YOUR INSTRUCTIONS ▸
The full set of records needs to be retyped exactly.

DATA SECTION ▸

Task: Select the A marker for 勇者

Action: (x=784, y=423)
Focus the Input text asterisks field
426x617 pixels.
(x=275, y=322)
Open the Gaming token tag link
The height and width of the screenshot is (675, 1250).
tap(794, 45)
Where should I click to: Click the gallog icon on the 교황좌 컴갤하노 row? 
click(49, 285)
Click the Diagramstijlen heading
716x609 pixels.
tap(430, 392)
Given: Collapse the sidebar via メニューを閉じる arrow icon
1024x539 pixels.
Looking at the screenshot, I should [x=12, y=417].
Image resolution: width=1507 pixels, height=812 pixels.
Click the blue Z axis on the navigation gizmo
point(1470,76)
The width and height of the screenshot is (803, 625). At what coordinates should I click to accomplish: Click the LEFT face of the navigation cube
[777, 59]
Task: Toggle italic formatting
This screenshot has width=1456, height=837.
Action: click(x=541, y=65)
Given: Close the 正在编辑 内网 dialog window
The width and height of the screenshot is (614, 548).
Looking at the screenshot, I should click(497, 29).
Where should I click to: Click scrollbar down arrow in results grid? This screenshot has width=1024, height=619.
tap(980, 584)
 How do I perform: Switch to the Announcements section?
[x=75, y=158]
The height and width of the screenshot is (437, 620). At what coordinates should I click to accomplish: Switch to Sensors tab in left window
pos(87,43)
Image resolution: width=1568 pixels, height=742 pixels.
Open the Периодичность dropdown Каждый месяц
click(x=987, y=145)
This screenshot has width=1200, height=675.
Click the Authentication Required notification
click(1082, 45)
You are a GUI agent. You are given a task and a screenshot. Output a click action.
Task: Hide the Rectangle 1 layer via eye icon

SOLUTION FOR THIS PROBLEM ▸
Task: Select the A marker for 勇者

Action: (x=784, y=423)
Focus the Input text asterisks field
426x617 pixels.
(x=275, y=322)
Open the Gaming token tag link
The height and width of the screenshot is (675, 1250).
tap(794, 45)
Where should I click to: Click the gallog icon on the 교황좌 컴갤하노 row? 
click(49, 285)
Click the Diagramstijlen heading
716x609 pixels.
tap(430, 392)
Given: Collapse the sidebar via メニューを閉じる arrow icon
1024x539 pixels.
Looking at the screenshot, I should [x=12, y=417].
Image resolution: width=1507 pixels, height=812 pixels.
Click the blue Z axis on the navigation gizmo
point(1470,76)
The width and height of the screenshot is (803, 625). At what coordinates should I click to accomplish: Click the LEFT face of the navigation cube
[777, 59]
Task: Toggle italic formatting
This screenshot has width=1456, height=837.
Action: click(x=541, y=65)
Given: Close the 正在编辑 内网 dialog window
The width and height of the screenshot is (614, 548).
Looking at the screenshot, I should click(497, 29).
Where should I click to: Click scrollbar down arrow in results grid? This screenshot has width=1024, height=619.
tap(980, 584)
 How do I perform: Switch to the Announcements section?
[x=75, y=158]
The height and width of the screenshot is (437, 620). At what coordinates should I click to accomplish: Switch to Sensors tab in left window
pos(87,43)
Image resolution: width=1568 pixels, height=742 pixels.
Open the Периодичность dropdown Каждый месяц
click(x=987, y=145)
This screenshot has width=1200, height=675.
Click the Authentication Required notification
click(1082, 45)
You are a GUI agent. You are given a task and a screenshot. Output a click action.
Task: Hide the Rectangle 1 layer via eye icon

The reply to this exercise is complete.